Toyota Tundra jest z pewnością jedną z najbardziej znanych półciężarówek. Nowa generacja ma zupełnie nową platformę i znacznie różni się od poprzedniej generacji.
Najnowsza generacja Toyota Tundra ma odważne, ostre linie, które jeszcze bardziej podkreślają muskularne i mocne „nadwozie” popularnego półciężarówki. Najlepiej wyposażona wersja to tzw TDR Pro, i będzie zasilany silnym hybrydowy silnik V6 z podwójną turbiną, która ma 437 koni mechanicznych I 790 Nm momentu obrotowego. Silnik jest podłączony do automatu 10-biegowa skrzynia biegów. Wersja Pro oferuje zaawansowany napęd na cztery koła oraz system wyboru terenu, po którym jedziemy.

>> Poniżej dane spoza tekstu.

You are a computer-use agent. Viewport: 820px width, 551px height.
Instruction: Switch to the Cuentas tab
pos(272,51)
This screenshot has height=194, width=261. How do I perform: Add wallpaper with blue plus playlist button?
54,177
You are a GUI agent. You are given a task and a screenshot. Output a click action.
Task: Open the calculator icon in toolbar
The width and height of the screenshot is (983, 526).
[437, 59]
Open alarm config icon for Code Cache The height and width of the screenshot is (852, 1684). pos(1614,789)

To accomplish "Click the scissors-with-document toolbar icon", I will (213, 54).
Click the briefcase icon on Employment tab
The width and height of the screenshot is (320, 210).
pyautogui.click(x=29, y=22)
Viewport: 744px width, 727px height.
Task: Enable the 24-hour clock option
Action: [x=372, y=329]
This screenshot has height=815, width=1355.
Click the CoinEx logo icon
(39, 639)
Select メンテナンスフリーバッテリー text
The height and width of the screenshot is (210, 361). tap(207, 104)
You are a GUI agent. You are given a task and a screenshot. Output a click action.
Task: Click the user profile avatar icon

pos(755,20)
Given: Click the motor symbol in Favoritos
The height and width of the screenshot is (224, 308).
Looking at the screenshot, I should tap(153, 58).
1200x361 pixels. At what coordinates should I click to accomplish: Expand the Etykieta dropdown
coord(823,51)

Zewnętrzne wymiary Tundry są wręcz ogromne, a muskularne nadwozie opiera się na mocnej stalowej ramie, kompozytowym kesonie wzmocnionym aluminium i całkowicie nowo zaprojektowanym wielowahaczowym tylnym zawieszeniu. Wnętrze jest również całkowicie nowe i oferuje wybór 8- Lub 14 cali centralny ekran.
Nowa Toyota Tundra wyjedzie na drogi w przyszłym roku, a klienci już na nią czekają z niecierpliwością, bo w niektórych miejscach czas oczekiwania na wspomniany pojazd wydłużył się nawet do półtora roku. Jednocześnie Toyota Tundra to niestety kolejny samochód, który zobaczymy na słoweńskich drogach ledwo się spotkałem.